‘Grexit’ would significantly increase the cost of deliveries, warns international courier
(PRWEB UK) 13 July 2015 -- Eurozone leaders may have have agreed to offer Greece a third bailout, but international delivery specialist ParcelHero is warning that there is no room for complacency. It cautions that, if the deal is not accepted by Greece, the immediate consequence of the country crashing out of the Euro and the European Union (EU), would be increased delivery fees and higher import costs.
Speaking before the latest bailout offer, ParcelHero’s founder, international courier expert Roger Sumner-Rivers, explained the potential problems to the business website Forbes last Friday: ‘If Greece exits both the Euro and the European Union it will have no choice but to impose new excise duty, import VAT and possibly border controls. A go-it-alone Greece will have to set its own rates of excise duty and import VAT for imported products, and establish customs controls, just as fellow European EU outsiders Norway and Switzerland do currently. If this were to occur, businesses and customers will be subject to customs charges (and delays) when receiving and sending goods.’
Roger told Forbes: ‘It is likely a stand-alone Greece would immediately follow the example of those other European EU outsiders, Norway and Switzerland. They belong, together with Iceland and Liechtenstein, to the European Free Trade Association (EFTA). If Greece joined EFTA, it would then need, through the Association, to negotiate Free Trade agreements with other countries.’
Roger added: ‘Further, if Greece were to find itself outside both the European Union and organisations such as EFTA, even for one day, it is probable that it would have no choice but to act immediately to ensure controls were put in place to apply duty and tax to products imported into the country.

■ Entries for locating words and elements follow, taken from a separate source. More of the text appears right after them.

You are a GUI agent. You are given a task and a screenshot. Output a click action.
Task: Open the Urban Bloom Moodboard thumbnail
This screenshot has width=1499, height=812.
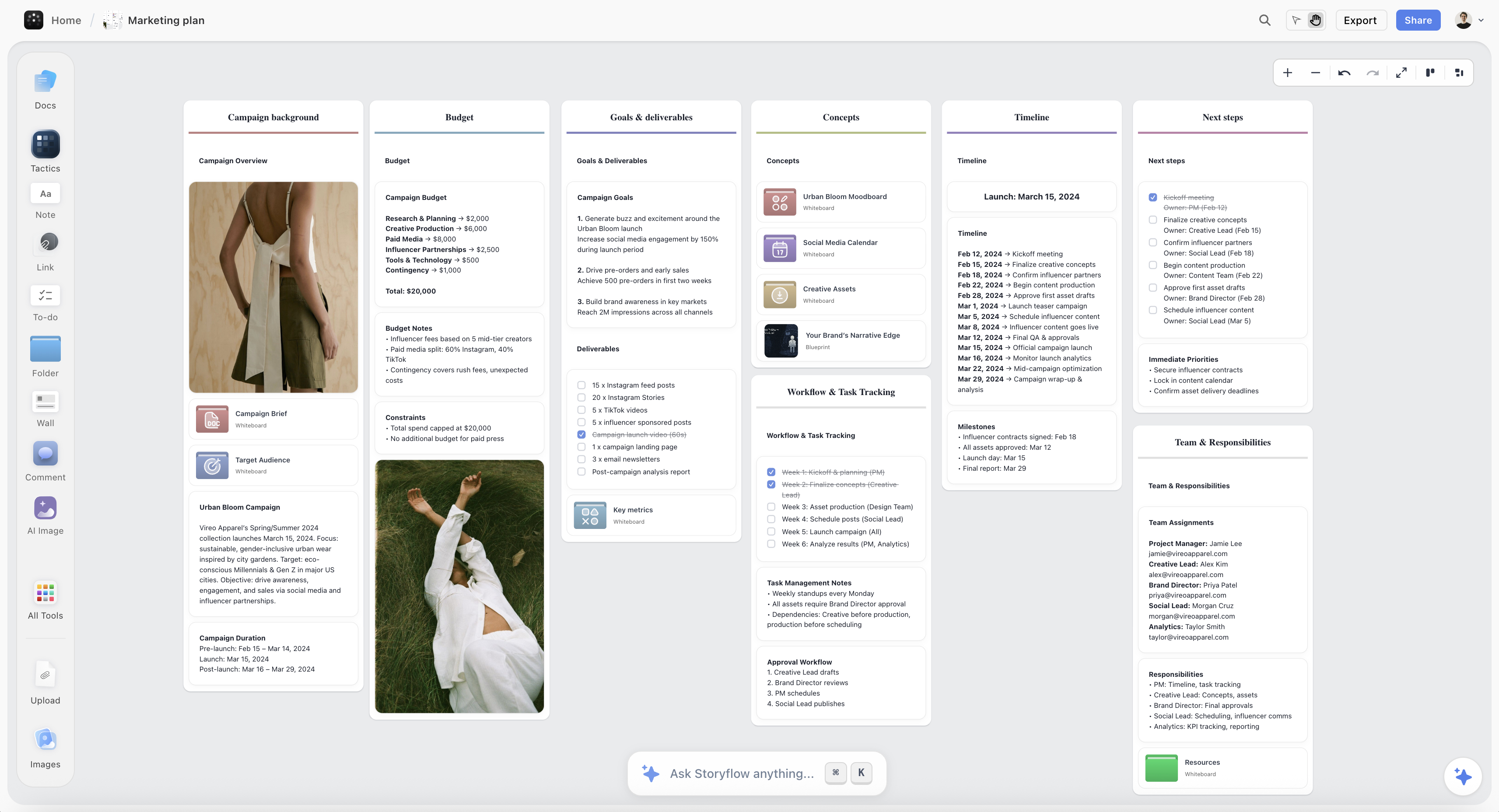coord(779,201)
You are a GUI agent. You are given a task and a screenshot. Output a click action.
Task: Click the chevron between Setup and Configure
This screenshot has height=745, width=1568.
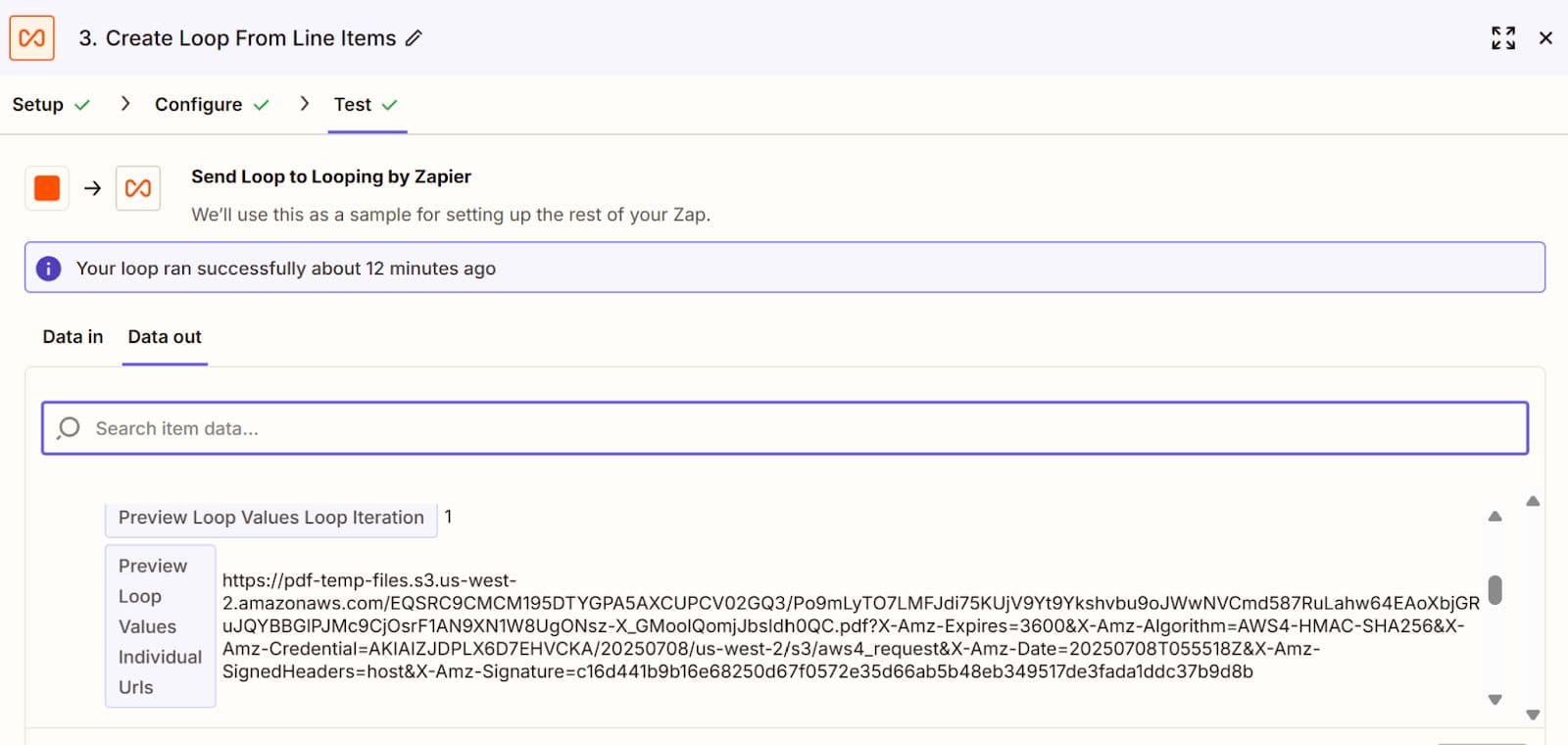pyautogui.click(x=124, y=104)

Were Greece to introduce border controls, it could have huge implications for business. ParcelHero deliveries from the UK to Greece currently cost less than £20, whereas if the country leaves the EU, and controls were in place, this could easily spiral by 15% or more, affecting businesses large and small, on both sides of the border.
‘And the costs don’t finish there,’ Roger told Forbes: ‘If Greece does leave the EU, we have only to compare its costs to those of Norway and Switzerland in order to understand the implications for its economy. For example, Norwegian customs authorities may charge duties and taxes on goods upon import. Although Norway is part of the EEA, and therefore the single market, businesses must complete customs and VAT forms when goods are shipped into and out of the EU.’
This has implications for exporters, warned Roger in the Forbes interview: ‘Even for big companies, this is a significant cost and administrative burden, for smaller ones it can be a huge barrier to trade, and SMEs will often steer clear of trading with Norway. Even if they don’t, the additional duty and excise costs make their products uncompetitive.’
Finally, the report warns imports into the UK and US may well rise in price if there is no final deal. Forbes reported the US sucked in US$1.1bn (3.1%) of Greek exports last year.